J Clin Invest. 2010 Mar 24. pii: 41563. doi: 10.1172/JCI41563. [Epub ahead of print]

Sirt1 activation protects the mouse renal medulla from oxidative injury.

He W, Wang Y, Zhang MZ, You L, Davis LS, Fan H, Yang HC, Fogo AB, Zent R, Harris RC, Breyer MD, Hao CM.

Sirtuin 1 (Sirt1) is a NAD+-dependent deacetylase that exerts many of the pleiotropic effects of oxidative metabolism. Due to local hypoxia and hypertonicity, the renal medulla is subject to extreme oxidative stress. Here, we set out to investigate the role of Sirt1 in the kidney. Our initial analysis indicated that it was abundantly expressed in mouse renal medullary interstitial cells in vivo. Knocking down Sirt1 expression in primary mouse renal medullary interstitial cells substantially reduced cellular resistance to oxidative stress, while pharmacologic Sirt1 activation using either resveratrol or SRT2183 improved cell survival in response to oxidative stress. The unilateral ureteral obstruction (UUO) model of kidney injury induced markedly more renal apoptosis and fibrosis in Sirt1+/- mice than in wild-type controls, while pharmacologic Sirt1 activation substantially attenuated apoptosis and fibrosis in wild-type mice.
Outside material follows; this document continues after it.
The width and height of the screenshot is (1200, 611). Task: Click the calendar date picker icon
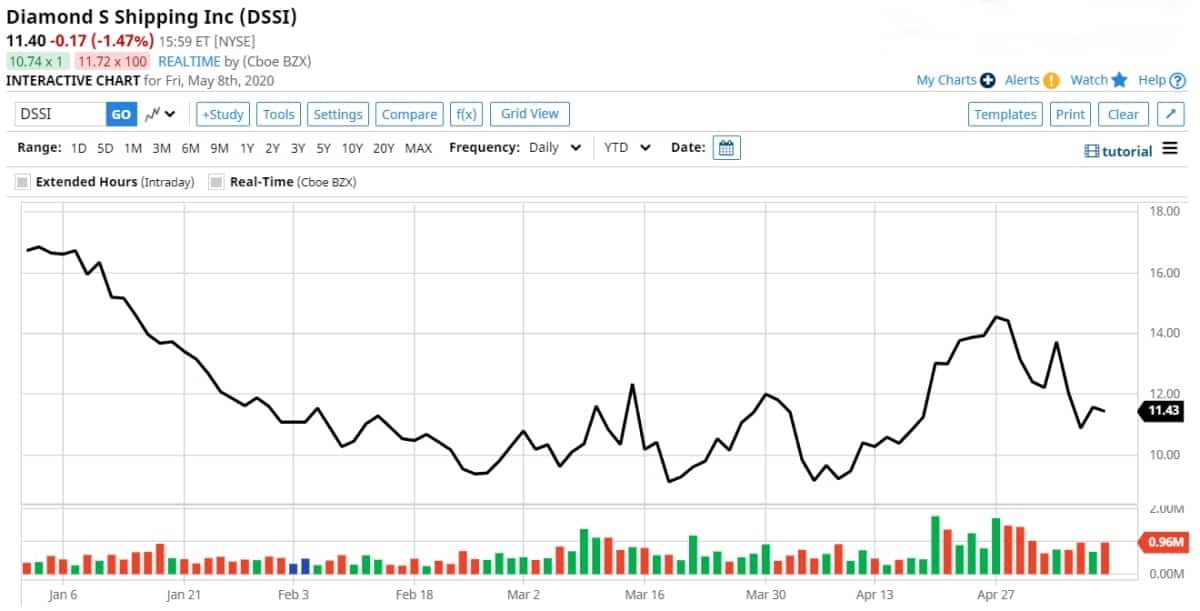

Moreover, Sirt1 deficiency attenuated oxidative stress-induced COX2 expression in cultured mouse renal medullary interstitial cells, and Sirt1+/- mice displayed reduced UUO-induced COX2 expression in vivo. Conversely, Sirt1 activation increased renal medullary interstitial cell COX2 expression both in vitro and in vivo. Furthermore, exogenous PGE2 markedly reduced apoptosis in Sirt1-deficient renal medullary interstitial cells following oxidative stress. Taken together, these results identify Sirt1 as an important protective factor for mouse renal medullary interstitial cells following oxidative stress and suggest that the protective function of Sirt1 is partly attributable to its regulation of COX2 induction. We therefore suggest that Sirt1 provides a potential therapeutic target to minimize renal medullary cell damage following oxidative stress.